Since there was only one of the three tubes of 6&leuB turned turbid, we took some bacteria from it for reservation and examination. The rate of A260/A280 was not normal and the result of gel electrophoresis was not satisfactory, either.

There were still no colonies on plat solid medium so we repeated the ligation today.

We conducted enzyme digestion of No.21 and No.22 for future ligation with the digested product of No.3.

In the afternoon we tested loop ligation by signal molecular. For loop II, we used lux&las and lux(control group) as inducer. For loop III, we used lux&las&cin and lux&las(control group). Tomorrow we will get the result by observing under fluorescent microscope.

9-13

Today we repeated PCR process using yesterday’s templates (20 samples, 10 pairs of part). But the gel electrophoresis all showed smears.

We selected 21&3, 22&3, 8&6 to conduct the transformation, coat-cultured the product, continued the ligation with PSB1C3 vector and large scale of gel recollection.

The result of screening of the signal-molecular-induced product showed that the loop of lux&las in loop II appeared weak fluorescence. The lux-reduced loop II did not show fluorescence (control group). We supposed that there was something wrong with No.16 fluorescent protein and decided to re-build loop II.

Since the bacilli did not turn turbid, we re-inoculated the single colony from dish-cultured loop III bacteria to LB medium.

9-14

After 20 hours, the parts—21&3,22&3,8&6 haven’t grown out, but test tube with circuit-III’s have been turbid.

Ligate the parts—sinR,sinI and pro(sin) with the carrier C to be standardized.

By detecting, the part pro-RBS-sinR’s electrophoretic band is too shallow, and the part pro-RBS-raiI, pro-RBS-raiR and pro-RBS-sinI’s bands are all blended, and the sinR has less blended bands. We retrieve the sinR,sinRpro,raiI-pro,sinI-pro and lay down the others.

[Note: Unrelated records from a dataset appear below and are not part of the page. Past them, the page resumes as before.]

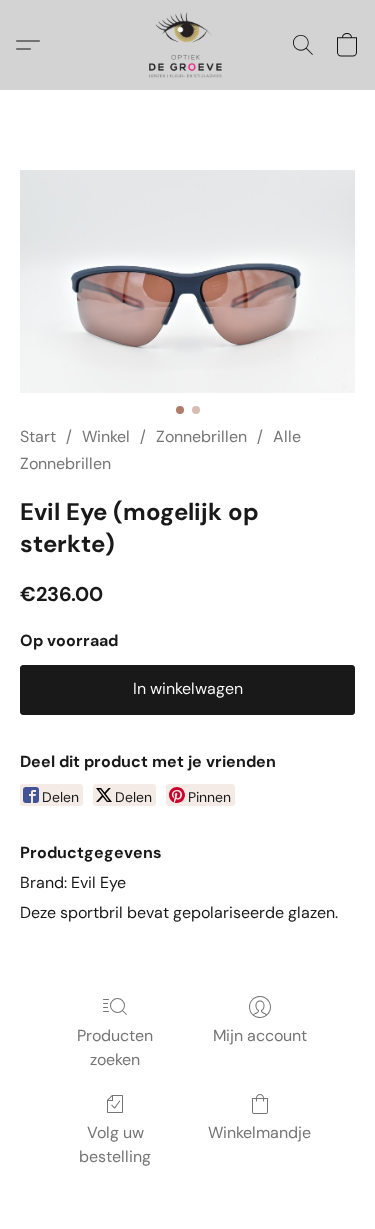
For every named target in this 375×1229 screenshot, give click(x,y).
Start (38, 436)
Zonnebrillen (201, 436)
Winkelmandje (259, 1132)
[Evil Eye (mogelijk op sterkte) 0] (187, 281)
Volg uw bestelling (115, 1144)
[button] (187, 45)
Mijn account (260, 1035)
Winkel (106, 436)
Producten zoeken (115, 1047)
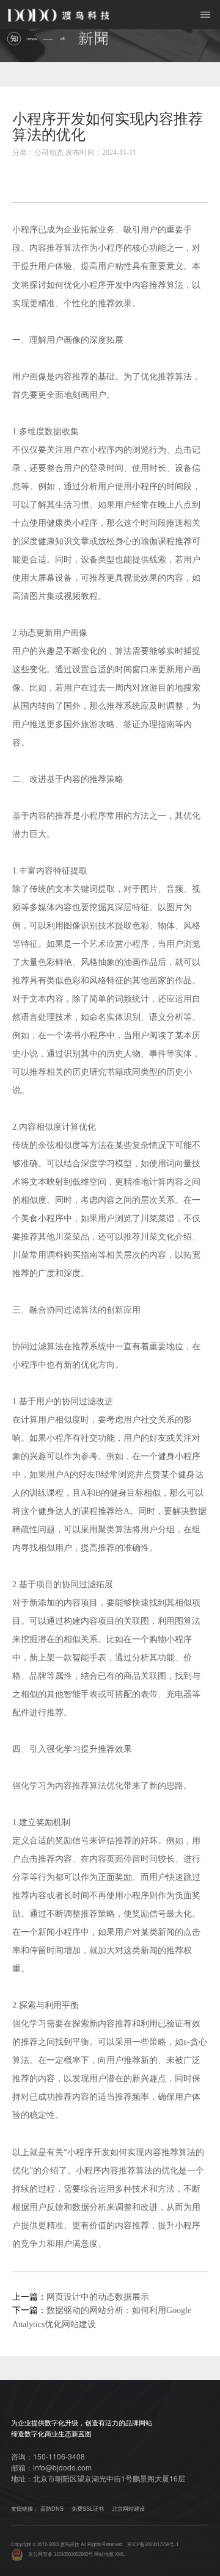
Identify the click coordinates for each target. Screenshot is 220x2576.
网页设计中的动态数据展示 (97, 2297)
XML (120, 2554)
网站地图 (104, 2554)
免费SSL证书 (88, 2509)
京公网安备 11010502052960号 (58, 2554)
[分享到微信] (23, 169)
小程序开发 (102, 285)
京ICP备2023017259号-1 (152, 2544)
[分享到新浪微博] (75, 169)
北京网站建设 (128, 2509)
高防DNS (52, 2509)
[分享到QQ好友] (49, 169)
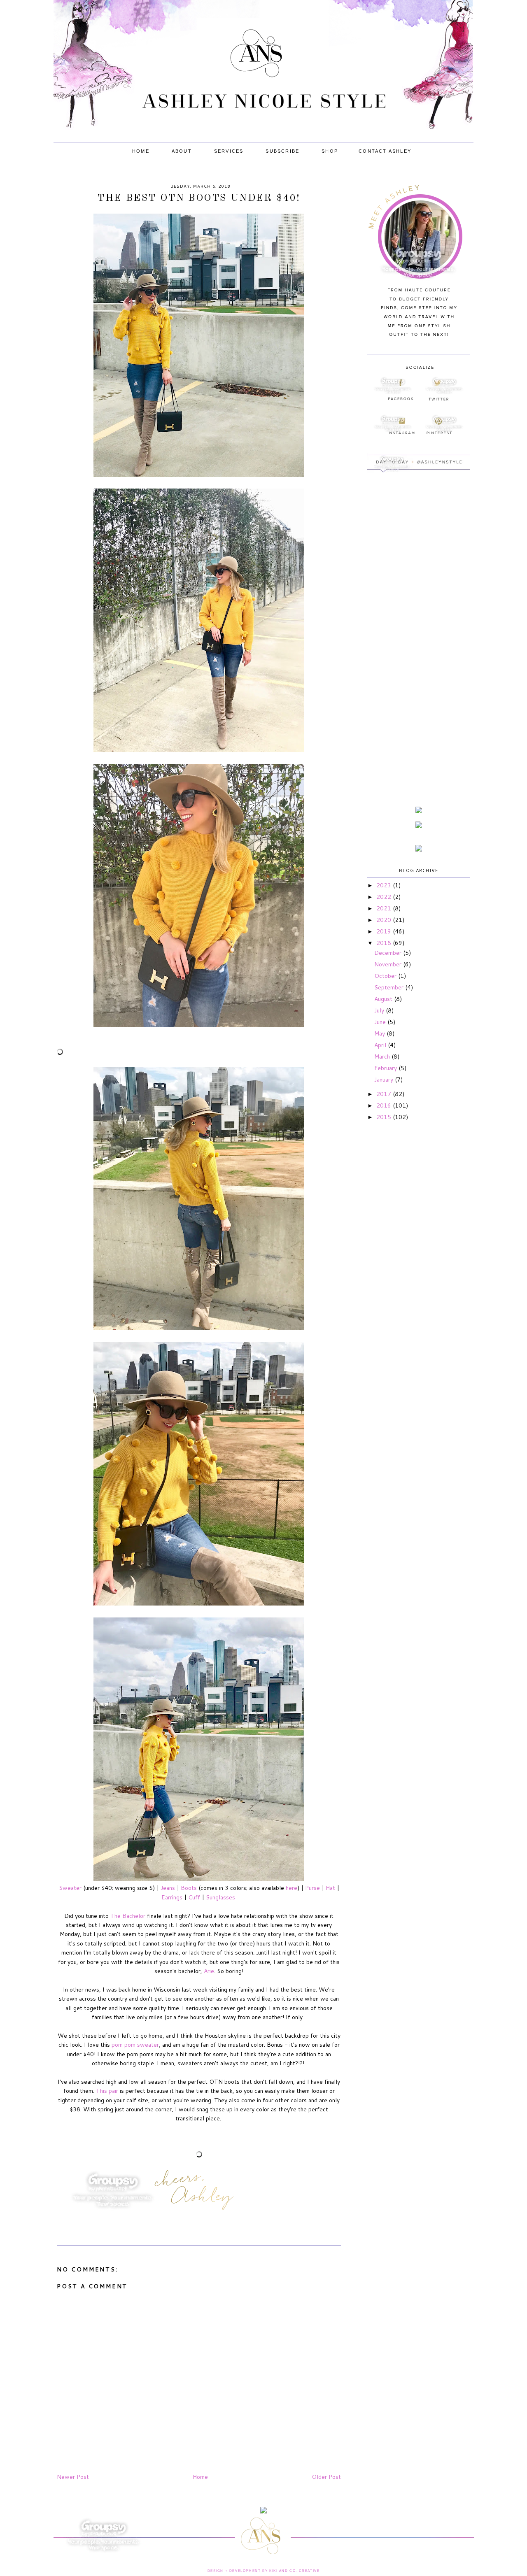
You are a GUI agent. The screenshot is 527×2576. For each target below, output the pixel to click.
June (380, 1022)
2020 (384, 920)
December (388, 953)
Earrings (171, 1897)
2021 (384, 908)
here (291, 1888)
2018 (384, 943)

The part NO.16 in Circuit-II is proved that its length doesn’t accord with the standerd.We suspect it’s the part’s questions. Then we decided to ligate the NO.16 with small parts composed the NO.16. Today C0076 and E0020 have been transformed.

9-15

The standardized five parts are transformed at 10 a.m. and coated on square plate at 2 p.m.

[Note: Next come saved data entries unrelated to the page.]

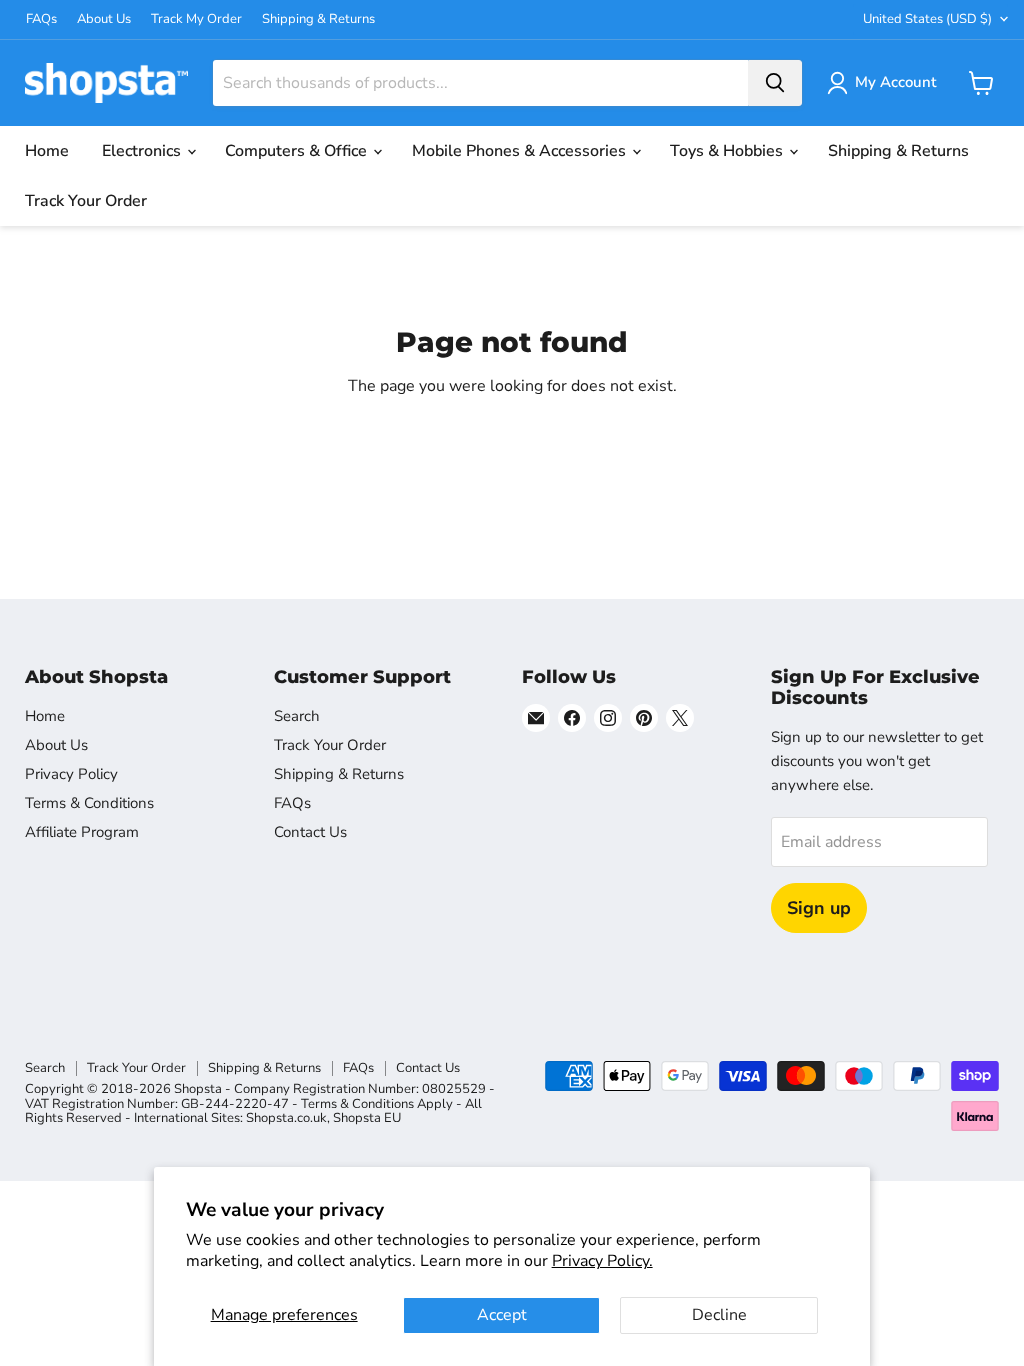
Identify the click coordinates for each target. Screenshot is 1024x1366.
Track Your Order (86, 201)
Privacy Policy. (602, 1261)
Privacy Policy (71, 774)
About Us (104, 19)
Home (47, 151)
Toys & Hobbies (728, 151)
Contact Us (310, 832)
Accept (502, 1315)
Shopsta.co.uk (286, 1118)
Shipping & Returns (318, 19)
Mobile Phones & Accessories (521, 151)
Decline (719, 1315)
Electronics (143, 151)
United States (927, 19)
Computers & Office (298, 151)
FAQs (41, 19)
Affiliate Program (82, 832)
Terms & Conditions (89, 803)
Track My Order (196, 19)
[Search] (775, 83)
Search (297, 716)
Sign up (819, 908)
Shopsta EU (367, 1118)
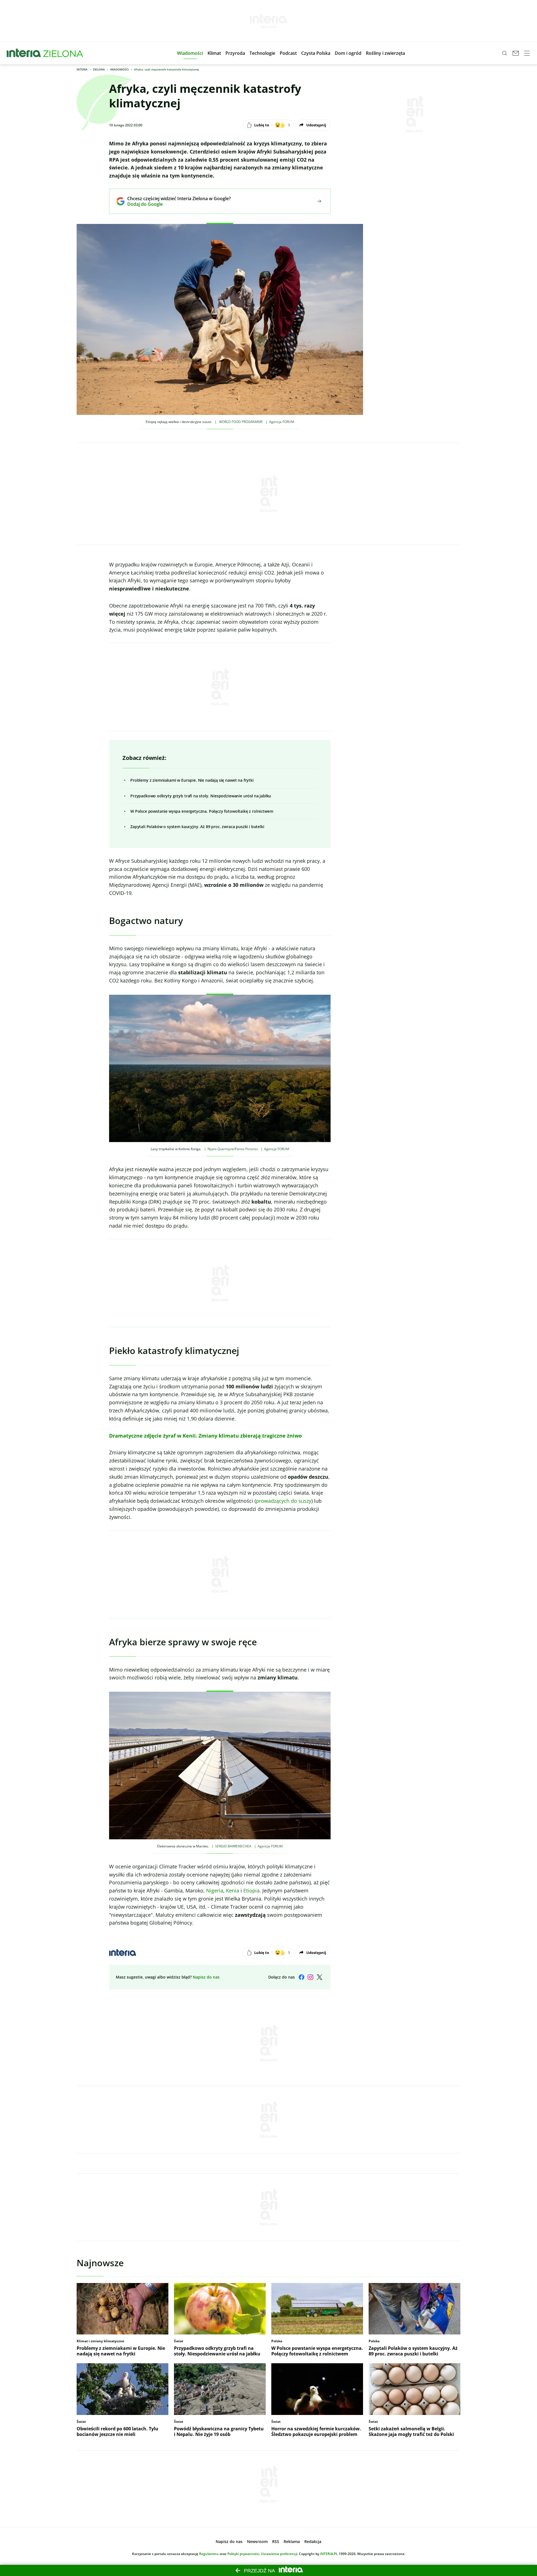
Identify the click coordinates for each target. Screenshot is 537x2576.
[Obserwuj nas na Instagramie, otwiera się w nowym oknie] (310, 1977)
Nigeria (214, 1890)
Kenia (232, 1890)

6&leu’s first test tube is proved to be ligated correctly.

21&3 and 22&3’s bacteria colony haven’t appeared on the plates.So we have to isolate the plasmids again, and put them in LB culture medium.

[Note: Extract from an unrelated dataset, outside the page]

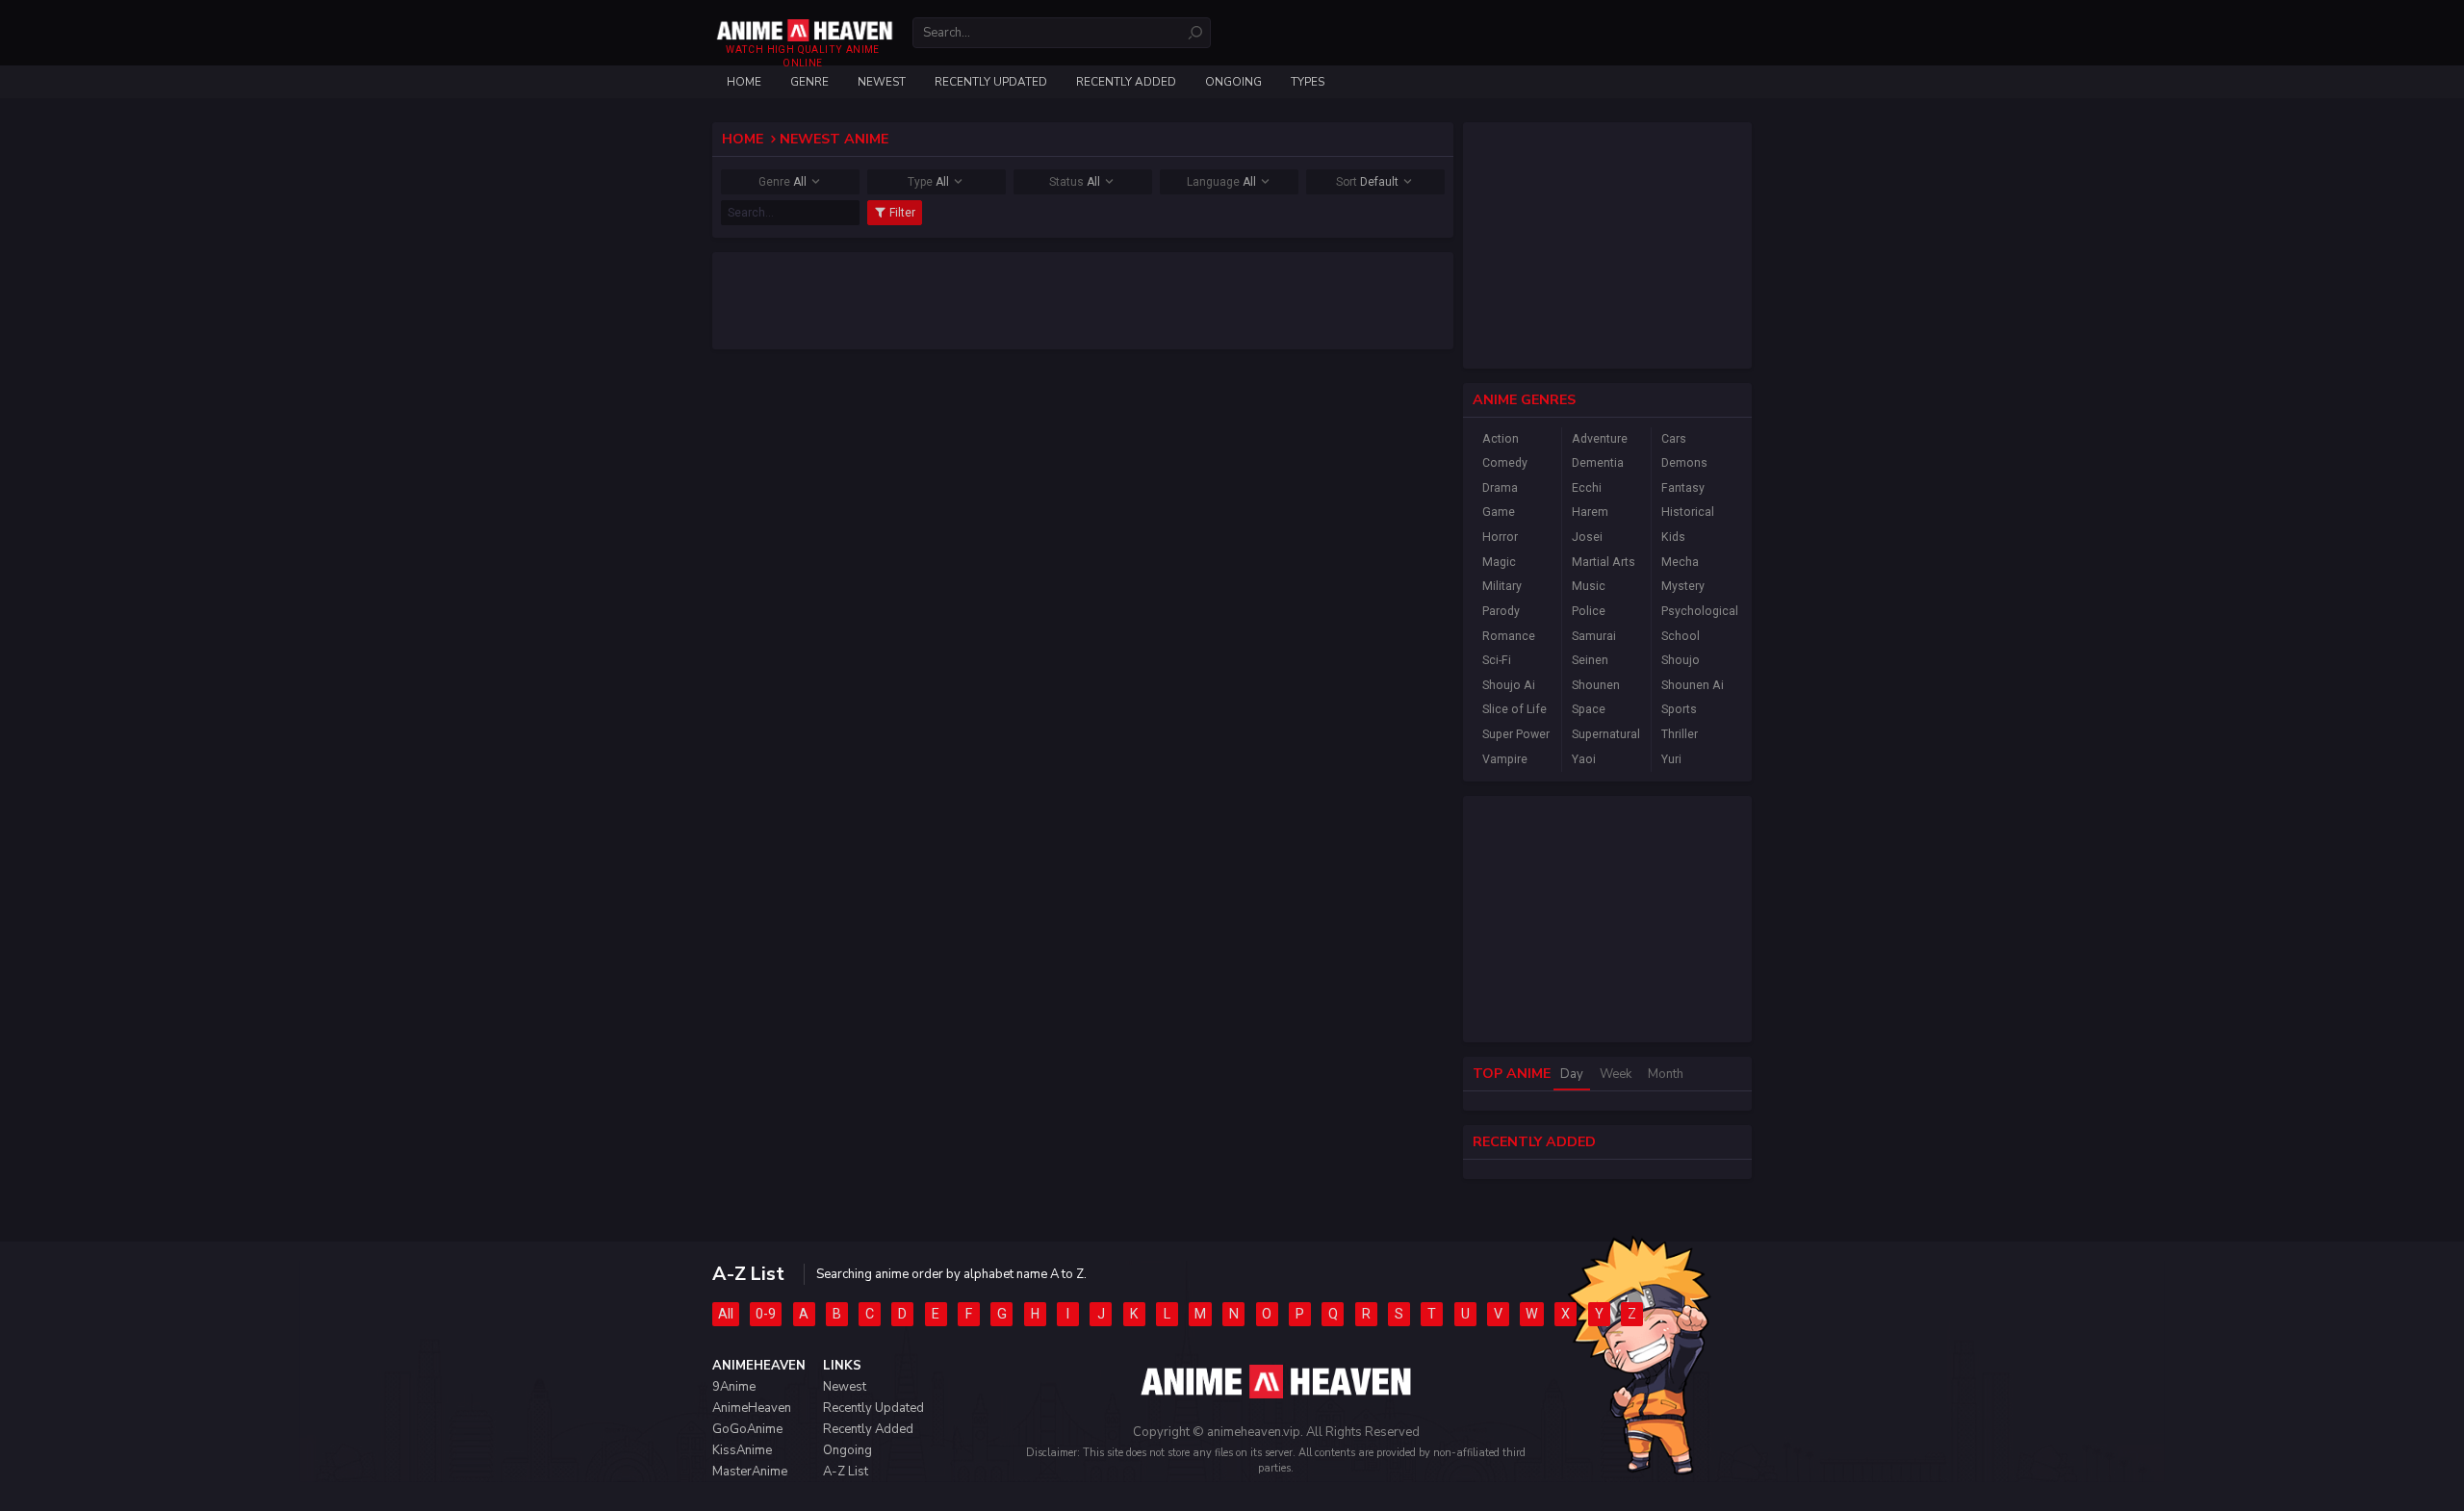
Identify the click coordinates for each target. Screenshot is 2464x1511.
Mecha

8&6 are enlargement cultured again. 6&len are double-enzyme cutd in the evening to be ligated in the traditional method and 3A method.

We pick ou the bacteria colony of E0020 and C0076, and put them in LB culture medium with shake cultivation at 37℃.

9-17

After detecting Leu,we find the plasmid in no.2 and no.3 tude still can be used. Take some bacteria in LB culture medium.

9-18

Detect leu and 6 which have been cut and then ligate them in 3A method.

Cut 6 for the second time at 5:40 p.m. to ligate with leu in 3A method.

Keep on standardize parts including raiR1,raiR2,raiR3,raiI,raiI2,sinR1,sinR2,sinR3,sinI1,sinI2,sinI3,psinI1,psinI2.